Did the Citizenship Judge assess the evidence
unreasonably?
[29]
The Citizenship Judge applied the quantitative
test to approve Mrs Thomas’s application for Canadian citizenship. The question
before the Court is whether he erred in concluding that she had established her
physical presence in Canada during the relevant period.
[30]
According to the Minister, there is insufficient
credible evidence to establish that the respondent was physically present in Canada for 1,095 days. In particular, the Minister argues that the evidence does not
support her presence in the country between March and June 2008.
[31]
The respondent counters that the Citizenship
Judge applied the quantitative test reasonably and addressed the Minister’s
concerns. Her daughter could not obtain publicly funded health care as soon as
she entered Canada in March 2008 because there is a three month waiting period
to become eligible for coverage. In the meantime, she received follow-up care
in the United States. In addition, Mrs Thomas declared absences from Canada between June and August 2008. That accounts for her limited bank activity in Canada during that time.
[32]
In Canada (Citizenship and
Immigration) v Raphaël, 2012 FC 1039 at para 28 [Raphaël], Justice
Boivin explained that a Citizenship Judge’s decision must address gaps and
inconsistencies in the evidence in order to be reasonable:
It is not up to this Court to reassess the
evidence submitted by the respondent. That being the case, the Court can
only note that several gaps in the evidence do not seem to have been considered
or analyzed by the citizenship judge (Abou-Zahra, Al Showaiter,
above). Contrary to the respondent’s argument, the Court is unable to
understand the citizenship judge’s reasoning on the mere reading of the reasons
and notes and comprehend what were the relevant factors or documents that
convinced him that the respondent met the residence tests (Saad, above).
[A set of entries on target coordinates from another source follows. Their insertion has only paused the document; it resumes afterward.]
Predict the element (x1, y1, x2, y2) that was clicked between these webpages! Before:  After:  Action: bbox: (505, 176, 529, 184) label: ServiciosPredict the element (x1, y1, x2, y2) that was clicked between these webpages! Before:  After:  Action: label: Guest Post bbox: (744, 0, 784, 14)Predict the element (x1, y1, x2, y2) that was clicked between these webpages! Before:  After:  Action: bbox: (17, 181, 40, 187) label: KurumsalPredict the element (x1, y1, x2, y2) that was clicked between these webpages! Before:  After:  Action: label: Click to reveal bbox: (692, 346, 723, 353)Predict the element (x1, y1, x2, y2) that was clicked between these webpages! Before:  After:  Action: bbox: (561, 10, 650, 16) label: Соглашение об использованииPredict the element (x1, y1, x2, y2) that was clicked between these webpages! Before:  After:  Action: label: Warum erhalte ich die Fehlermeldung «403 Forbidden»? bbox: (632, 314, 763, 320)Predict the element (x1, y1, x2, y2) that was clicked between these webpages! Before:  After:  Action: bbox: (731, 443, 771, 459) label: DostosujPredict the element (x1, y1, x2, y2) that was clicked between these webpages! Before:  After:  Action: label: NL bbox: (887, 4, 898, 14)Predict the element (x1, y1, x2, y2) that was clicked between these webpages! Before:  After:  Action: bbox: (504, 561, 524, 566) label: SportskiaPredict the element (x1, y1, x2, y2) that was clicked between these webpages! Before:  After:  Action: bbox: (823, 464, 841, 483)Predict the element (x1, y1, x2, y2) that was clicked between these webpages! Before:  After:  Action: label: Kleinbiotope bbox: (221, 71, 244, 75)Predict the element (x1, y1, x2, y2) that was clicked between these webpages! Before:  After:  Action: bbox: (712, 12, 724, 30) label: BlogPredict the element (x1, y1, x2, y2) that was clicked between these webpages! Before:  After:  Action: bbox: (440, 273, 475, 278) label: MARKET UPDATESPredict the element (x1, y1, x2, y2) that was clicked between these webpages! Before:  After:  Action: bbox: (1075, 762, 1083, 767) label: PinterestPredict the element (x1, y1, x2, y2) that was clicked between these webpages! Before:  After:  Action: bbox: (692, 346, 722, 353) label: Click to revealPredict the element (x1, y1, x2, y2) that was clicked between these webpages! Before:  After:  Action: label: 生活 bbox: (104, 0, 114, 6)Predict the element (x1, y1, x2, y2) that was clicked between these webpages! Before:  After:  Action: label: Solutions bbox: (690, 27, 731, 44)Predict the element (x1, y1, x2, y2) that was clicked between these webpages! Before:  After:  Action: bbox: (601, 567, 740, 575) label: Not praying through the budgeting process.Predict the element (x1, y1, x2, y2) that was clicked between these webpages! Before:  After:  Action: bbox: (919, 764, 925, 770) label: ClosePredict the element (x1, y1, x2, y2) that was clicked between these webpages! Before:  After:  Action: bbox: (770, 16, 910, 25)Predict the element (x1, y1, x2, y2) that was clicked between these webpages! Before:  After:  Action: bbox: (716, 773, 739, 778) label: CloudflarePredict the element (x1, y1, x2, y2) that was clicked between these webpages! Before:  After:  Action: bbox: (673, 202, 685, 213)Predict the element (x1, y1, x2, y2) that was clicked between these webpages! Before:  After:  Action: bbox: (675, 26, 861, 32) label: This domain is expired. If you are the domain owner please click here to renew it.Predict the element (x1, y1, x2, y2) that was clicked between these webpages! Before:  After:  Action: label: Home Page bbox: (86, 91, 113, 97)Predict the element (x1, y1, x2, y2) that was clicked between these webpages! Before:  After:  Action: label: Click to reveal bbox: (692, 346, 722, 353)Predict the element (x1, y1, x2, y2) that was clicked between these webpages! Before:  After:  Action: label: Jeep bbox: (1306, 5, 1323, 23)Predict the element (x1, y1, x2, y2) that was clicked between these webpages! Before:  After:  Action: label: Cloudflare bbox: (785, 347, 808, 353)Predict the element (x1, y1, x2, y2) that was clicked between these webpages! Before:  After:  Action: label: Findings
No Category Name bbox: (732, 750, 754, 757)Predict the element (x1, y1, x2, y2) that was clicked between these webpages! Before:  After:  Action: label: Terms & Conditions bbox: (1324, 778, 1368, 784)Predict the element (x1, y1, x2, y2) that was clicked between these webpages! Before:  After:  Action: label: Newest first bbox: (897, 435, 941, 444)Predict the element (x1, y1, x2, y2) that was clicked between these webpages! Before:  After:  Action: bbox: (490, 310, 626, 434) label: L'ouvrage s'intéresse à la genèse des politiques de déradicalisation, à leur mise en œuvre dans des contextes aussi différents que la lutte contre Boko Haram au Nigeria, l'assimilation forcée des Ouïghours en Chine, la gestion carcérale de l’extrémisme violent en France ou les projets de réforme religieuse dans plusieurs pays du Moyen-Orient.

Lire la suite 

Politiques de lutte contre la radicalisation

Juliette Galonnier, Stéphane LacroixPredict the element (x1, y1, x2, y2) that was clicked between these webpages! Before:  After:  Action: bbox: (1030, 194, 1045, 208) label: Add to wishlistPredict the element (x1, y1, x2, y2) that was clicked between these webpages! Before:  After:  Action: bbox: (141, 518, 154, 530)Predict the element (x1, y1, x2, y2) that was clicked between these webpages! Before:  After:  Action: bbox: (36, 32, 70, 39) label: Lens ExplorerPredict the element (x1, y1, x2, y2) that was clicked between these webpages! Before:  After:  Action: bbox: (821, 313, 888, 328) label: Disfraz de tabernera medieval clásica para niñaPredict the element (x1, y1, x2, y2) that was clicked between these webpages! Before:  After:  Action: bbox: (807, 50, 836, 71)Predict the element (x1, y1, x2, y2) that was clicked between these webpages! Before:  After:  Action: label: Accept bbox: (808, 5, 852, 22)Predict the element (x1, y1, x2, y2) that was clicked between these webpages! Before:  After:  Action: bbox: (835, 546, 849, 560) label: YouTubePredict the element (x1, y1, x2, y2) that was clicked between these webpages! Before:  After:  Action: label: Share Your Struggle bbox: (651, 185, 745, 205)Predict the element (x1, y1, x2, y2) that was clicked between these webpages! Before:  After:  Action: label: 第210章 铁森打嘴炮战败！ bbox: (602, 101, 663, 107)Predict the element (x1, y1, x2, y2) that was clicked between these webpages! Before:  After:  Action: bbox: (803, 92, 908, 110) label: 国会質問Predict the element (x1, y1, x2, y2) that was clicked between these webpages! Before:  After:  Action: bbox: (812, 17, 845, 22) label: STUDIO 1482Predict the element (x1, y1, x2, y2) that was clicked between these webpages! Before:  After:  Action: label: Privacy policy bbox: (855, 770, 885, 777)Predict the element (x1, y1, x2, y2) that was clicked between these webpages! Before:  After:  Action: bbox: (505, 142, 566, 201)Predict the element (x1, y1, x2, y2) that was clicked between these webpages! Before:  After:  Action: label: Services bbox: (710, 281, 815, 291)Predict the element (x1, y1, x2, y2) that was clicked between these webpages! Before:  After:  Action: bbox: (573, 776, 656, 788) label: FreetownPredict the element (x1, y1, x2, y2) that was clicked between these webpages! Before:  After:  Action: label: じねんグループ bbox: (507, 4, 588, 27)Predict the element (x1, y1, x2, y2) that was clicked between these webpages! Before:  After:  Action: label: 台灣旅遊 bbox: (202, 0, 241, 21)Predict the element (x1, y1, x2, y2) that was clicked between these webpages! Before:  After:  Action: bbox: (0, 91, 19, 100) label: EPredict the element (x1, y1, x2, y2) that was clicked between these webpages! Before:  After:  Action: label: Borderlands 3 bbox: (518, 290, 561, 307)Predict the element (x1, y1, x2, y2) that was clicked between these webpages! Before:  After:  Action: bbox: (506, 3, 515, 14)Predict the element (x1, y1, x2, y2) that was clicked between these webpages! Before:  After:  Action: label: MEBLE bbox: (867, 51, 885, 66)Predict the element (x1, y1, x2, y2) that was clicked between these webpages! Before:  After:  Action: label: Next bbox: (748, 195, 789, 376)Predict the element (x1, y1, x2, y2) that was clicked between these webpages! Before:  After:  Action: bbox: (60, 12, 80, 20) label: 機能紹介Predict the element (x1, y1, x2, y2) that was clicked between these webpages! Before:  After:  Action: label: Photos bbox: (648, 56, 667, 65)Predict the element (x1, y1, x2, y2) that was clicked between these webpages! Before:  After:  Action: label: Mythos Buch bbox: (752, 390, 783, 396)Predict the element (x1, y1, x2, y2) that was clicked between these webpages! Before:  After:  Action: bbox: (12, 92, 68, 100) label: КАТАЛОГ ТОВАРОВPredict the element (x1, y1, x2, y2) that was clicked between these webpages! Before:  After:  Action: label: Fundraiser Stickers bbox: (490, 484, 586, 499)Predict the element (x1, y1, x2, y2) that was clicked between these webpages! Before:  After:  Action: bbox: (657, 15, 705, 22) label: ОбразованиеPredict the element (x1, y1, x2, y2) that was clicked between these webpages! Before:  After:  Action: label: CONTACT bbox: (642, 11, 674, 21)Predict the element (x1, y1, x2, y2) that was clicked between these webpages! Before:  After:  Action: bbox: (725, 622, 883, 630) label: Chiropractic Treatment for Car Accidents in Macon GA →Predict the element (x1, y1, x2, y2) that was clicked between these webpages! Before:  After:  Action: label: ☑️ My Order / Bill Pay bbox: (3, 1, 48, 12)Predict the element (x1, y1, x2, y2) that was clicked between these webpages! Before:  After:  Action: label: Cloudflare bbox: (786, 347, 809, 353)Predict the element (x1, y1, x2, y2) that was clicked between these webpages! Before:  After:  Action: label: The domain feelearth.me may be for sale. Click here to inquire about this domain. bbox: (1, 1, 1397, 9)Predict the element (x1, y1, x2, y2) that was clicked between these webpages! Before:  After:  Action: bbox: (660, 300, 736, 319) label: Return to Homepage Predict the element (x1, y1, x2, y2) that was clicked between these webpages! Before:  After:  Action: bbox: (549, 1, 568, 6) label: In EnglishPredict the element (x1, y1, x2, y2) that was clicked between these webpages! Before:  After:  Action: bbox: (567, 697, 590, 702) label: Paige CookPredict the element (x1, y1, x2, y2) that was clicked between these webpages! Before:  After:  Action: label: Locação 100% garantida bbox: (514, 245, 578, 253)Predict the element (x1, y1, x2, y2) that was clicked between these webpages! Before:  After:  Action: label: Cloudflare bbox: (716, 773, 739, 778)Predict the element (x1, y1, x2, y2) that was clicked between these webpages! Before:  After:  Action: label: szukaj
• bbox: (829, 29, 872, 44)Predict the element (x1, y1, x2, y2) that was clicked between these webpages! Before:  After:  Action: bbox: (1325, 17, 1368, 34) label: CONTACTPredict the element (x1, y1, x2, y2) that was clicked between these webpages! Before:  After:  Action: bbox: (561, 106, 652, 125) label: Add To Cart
In fact, the respondent is in effect asking this Court to surmise the
citizenship judge’s reasoning. The respondent did not convince this Court that
the citizenship judge’s decision falls within a range of possible, acceptable
outcomes in respect of the facts and law.
[Emphasis added]
[33]
In Canada (Citizenship and
Immigration) v Abou-Zahra, 2010 FC at para 30 [Abou-Zahra], Justice
Boivin again overturned a citizenship decision because the Citizenship Judge
had failed to “examine, weight and analyze the
evidence, which contained major shortcomings”. That evidence included
bank documents showing minimal activity in Canada, in addition to problematic
tax documents, telephone bills and credit card statements.
[34]
In my view, the Citizenship Judge did not commit
any reviewable error. Although his notes could have been clearer and more
thorough, his ultimate decision rests on a reasonable assessment of the
evidence, including the explanations provided by Mrs Thomas. On judicial
review, the Court must defer to the decision-maker’s weighing of the evidence and
credibility determinations in the absence of clear error.
[35]
Unlike Raphaël and Abou-Zahra,
this case does not feature unexplained gaps in the evidence. Mrs Thomas
explained that her bank activity was minimal during the period raised by the
Minister due to her declared absences from the country. She also explained that
her youngest daughter did not use public health care as soon as she entered Canada in March 2008 because of the waiting period. She states that her daughter and she obtained
coverage in November 2008 and subsequently accessed Canadian health care
services.
[36]
Upon evaluating the totality of the evidence,
the Citizenship Judge reasonably concluded that Mrs Thomas met the quantitative
test for citizenship. There is no reason for this Court to intervene.
VI.
Remedy
[37]
The Court will dismiss the Minister’s
application for judicial review without costs.
[38]
The parties did not propose any question for
certification and none will be certified.